Ron Yates has been a successful small business owner for more than 25 years. He started a small jewelry store, Yates & Co Jewelers, in 1988 in Modesto, CA, and in 2002, Ron started a web business Titanium-Jewelry.com. In short order that website became a leader in the niche of contemporary metals jewelry.

Trying to pick one single trait that is most common among my successful small business peers is difficult. But for me to pick one word at this stage of my career I would say…

Perseverance.

It can be defined as “steady persistence in a course of action, a purpose, a state, especially in spite of difficulties, obstacles, or discouragement.”

You need perseverance at all stages of your business. Starting a business, with its uphill climb, can be daunting. So many times I wanted to quit and go to work for someone else. You sometimes lose faith in your abilities, your business plan and market. As you try to grow your business, perseverance is also needed. There will always be obstacles that come up. And complacency has to be overcome. You have to continue to push on.

When your business experiences a downturn it can be especially stressful and trying. And you may feel defeated and lose your enthusiasm and positive outlook. Again, perseverance to continue in the best course of action despite discouragement is needed. If you don’t have perseverance you cannot succeed.

I am dealing with this daily now, trying to pull my web business back up. Learned a hard lesson of relying too much on Google. When Google decided to punish my website, traffic and sales plummeted. I have to rely on perseverance every single day.


Tracey LawrenceTracey Lawrence

Tracey Lawrence is the Founder of Grand Family Planning, a membership network that connects and coordinates multiple services for families. Tracey is also a seasoned caregiver and problem solver who has always sought solutions to things that bugged her, Tracey shares her knowledge with those who might benefit as a respected blogger who’s caregiving exploits and savvy advice can be accessed at http://lightofgray.com/.

The most successful small business owners I know share one quality and that is…

They don’t give up. They understand that profitability takes time. Having a vision and knowing they can achieve it, they recognize that anything worth doing is never easy, requires courage, persistence and a willingness to adapt.

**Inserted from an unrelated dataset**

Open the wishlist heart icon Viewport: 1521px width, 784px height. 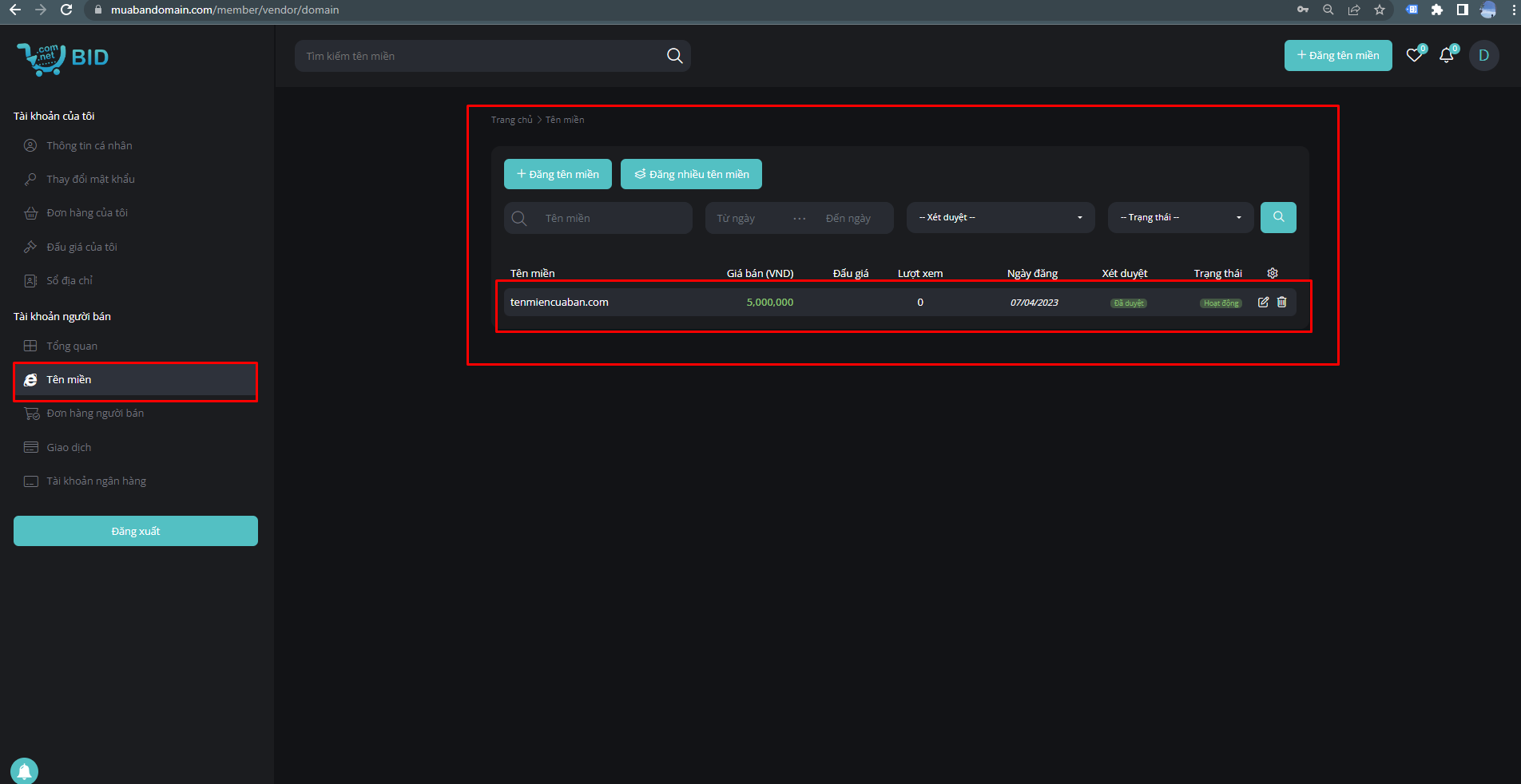coord(1414,56)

Listening to client feedback and responding to it is also key. Today, customer service is a rare commodity, and clients are more inclined to do business with those providers who treat them with respect.


Liran-HirschkornLiran Hirschkorn

Liran Hirschkorn is an Independent Life Insurance Agent and Founder of BestLifeQuote.com, a national life insurance agency. His mission is to help individuals across the U.S find the best rates on life insurance, specializing in helping those who have previously been declined coverage. Liran’s expertise is in high-risk life insurance and understanding the unique underwriting guidelines of more than 30 life insurance companies.

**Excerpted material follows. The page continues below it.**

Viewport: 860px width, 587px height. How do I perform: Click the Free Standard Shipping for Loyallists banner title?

The most common trait of highly successful small business owners is…

Passion and persistence.

If you are really passionate about what you do, and believe in it, and are persistent and never give up, failure can never truly happen. Everyone has ups and downs, but it’s how you react to the downs that really makes you successful in business.


Michael TalveMichael Talve

Michael Talve is Founder of The Expert Institute, a technology-driven platform for connecting qualified experts in every field with lawyers, investment firms, and journalists looking for technical expertise and guidance. By leveraging new technologies and techniques within the legal industry, The Expert Institute has become the fastest-growing expert referral service in the country.

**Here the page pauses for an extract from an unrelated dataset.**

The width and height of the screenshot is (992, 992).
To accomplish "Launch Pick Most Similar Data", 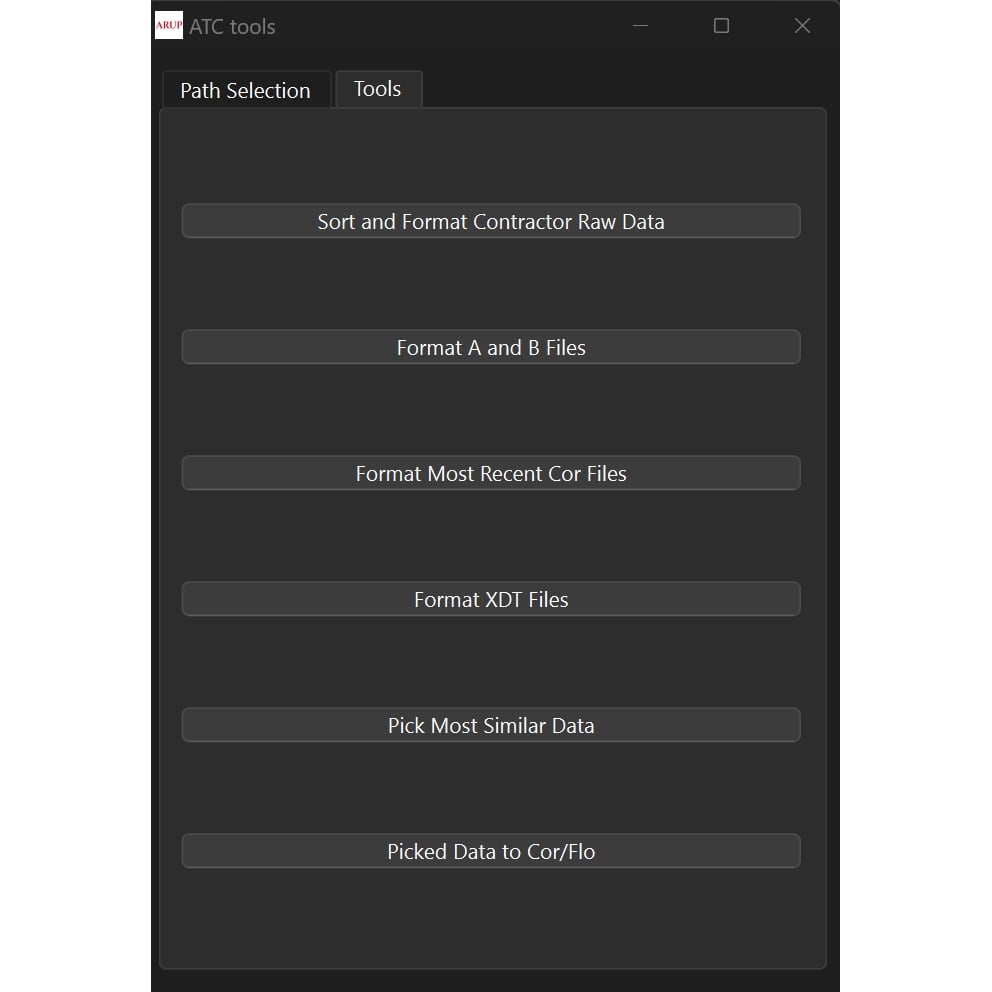I will [x=490, y=725].
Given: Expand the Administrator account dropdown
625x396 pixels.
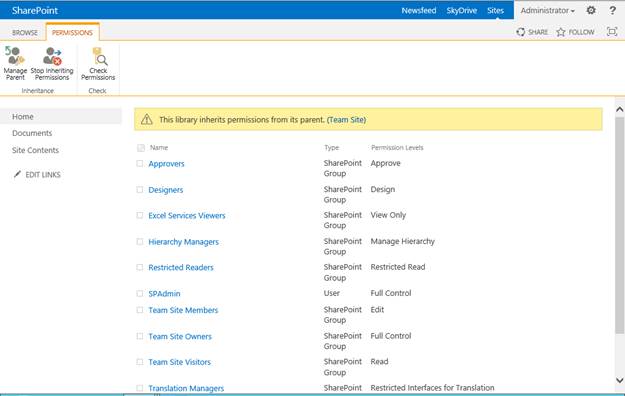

The most important thing that successful small business owners possess is…

Stability and discipline in his/her personal life.

Growing a small business into a medium sized business and beyond is a full-time job, but that doesn’t mean you spend every hour of every day working. You need to take time to take care of yourself physically and emotionally, and to maintain personal relationships with friends and family. When you own your own business, everyone you employee, as well as your customers and investors, are relying on you to show up to work rested, refreshed, and ready to preform, and it’s impossible to do that if your personal life is in disarray.